_Problem requirements_
Print exactly, and only, the lines from the one containing "At what coordinates should I click to accomplish: Toggle wrap" through the last line of the records below, both included; leave out the pictures.

_Available data_
[Start of section]
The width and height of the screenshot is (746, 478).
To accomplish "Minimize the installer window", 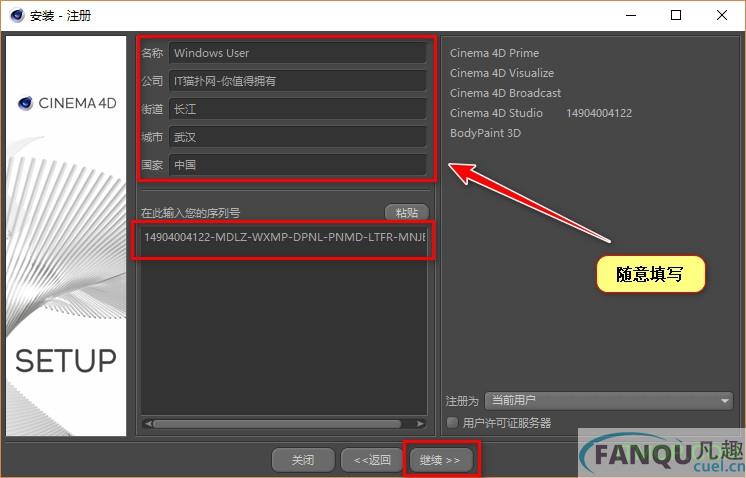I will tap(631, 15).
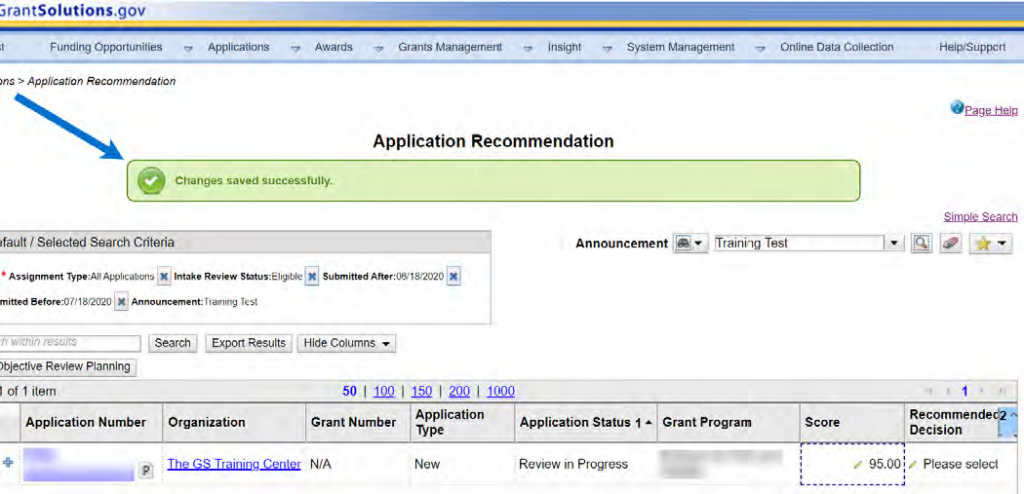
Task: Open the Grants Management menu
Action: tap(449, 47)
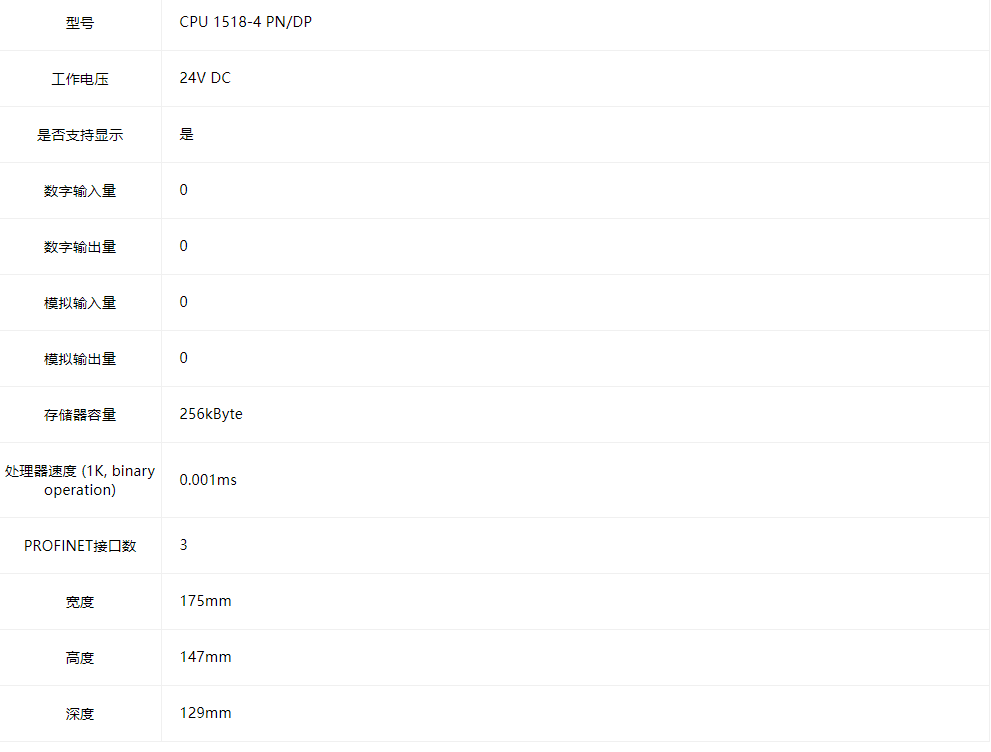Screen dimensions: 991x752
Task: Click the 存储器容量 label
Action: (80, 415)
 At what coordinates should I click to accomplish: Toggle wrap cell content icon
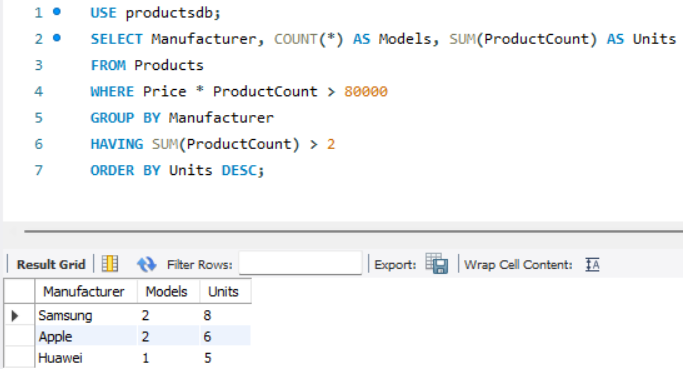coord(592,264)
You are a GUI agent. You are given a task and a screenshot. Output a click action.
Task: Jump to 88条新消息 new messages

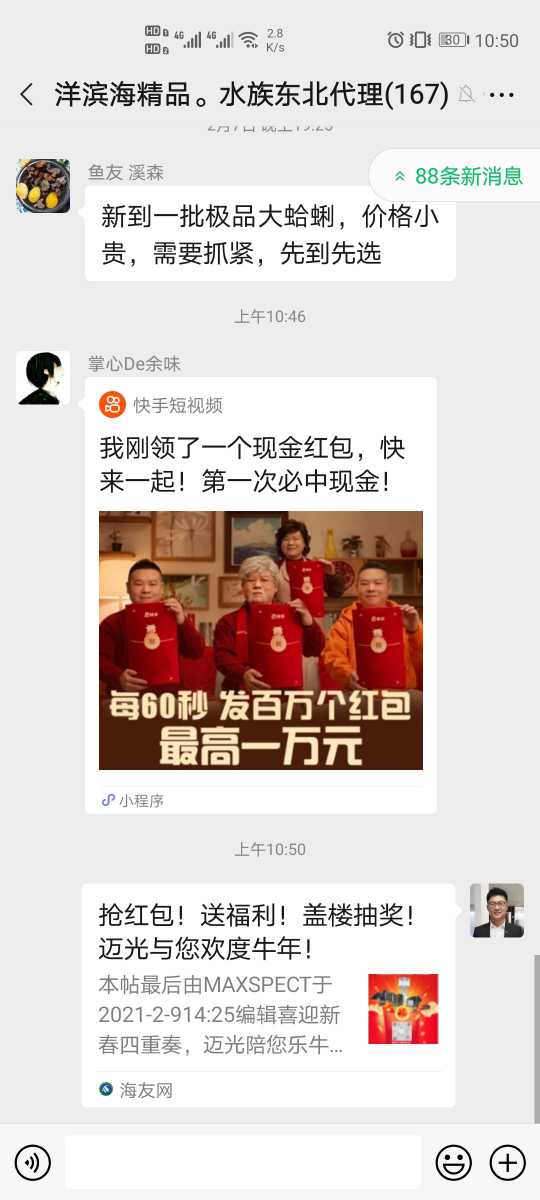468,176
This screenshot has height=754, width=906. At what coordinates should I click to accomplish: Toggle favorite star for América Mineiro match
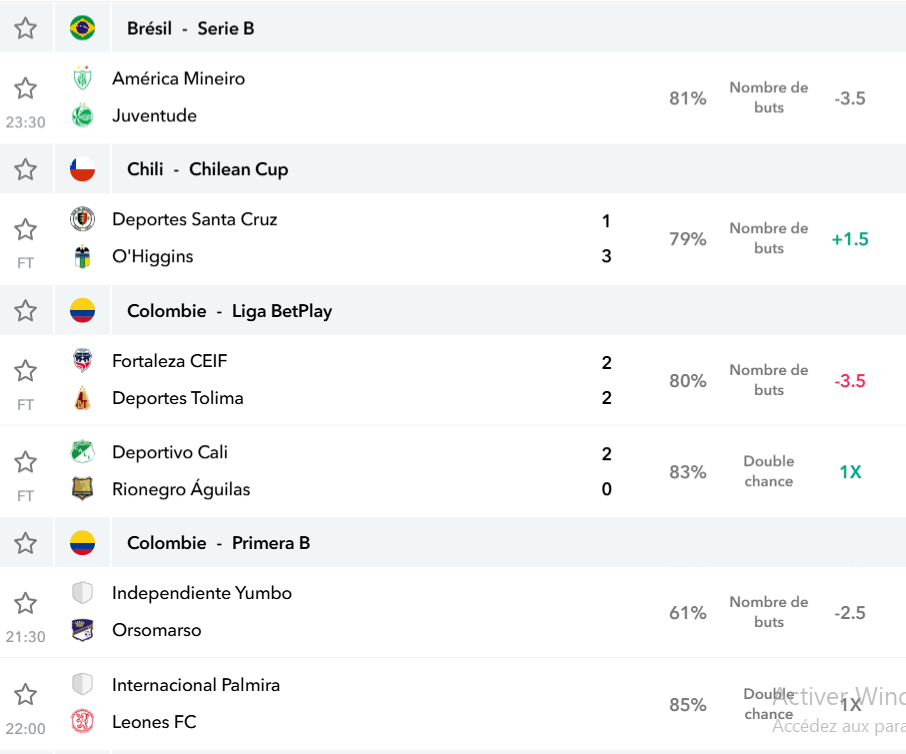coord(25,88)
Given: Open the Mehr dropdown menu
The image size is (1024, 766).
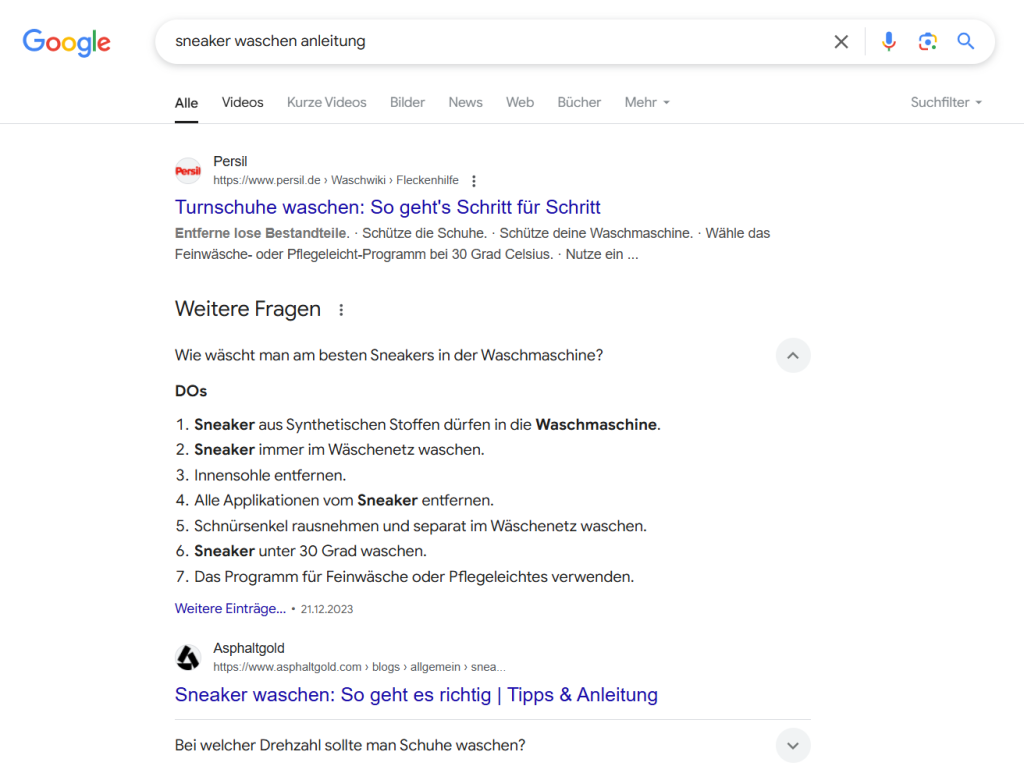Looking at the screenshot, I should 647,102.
[End of section]
_Your solution_
 At what coordinates should I click to accomplish: Toggle wrap cell content icon
coord(592,264)
You are a GUI agent. You are given a task and a screenshot. Output a click action.
Task: Jump to 88条新消息 new messages

468,176
This screenshot has height=754, width=906. At what coordinates should I click to accomplish: Toggle favorite star for América Mineiro match
coord(25,88)
Given: Open the Mehr dropdown menu
The image size is (1024, 766).
Looking at the screenshot, I should 647,102.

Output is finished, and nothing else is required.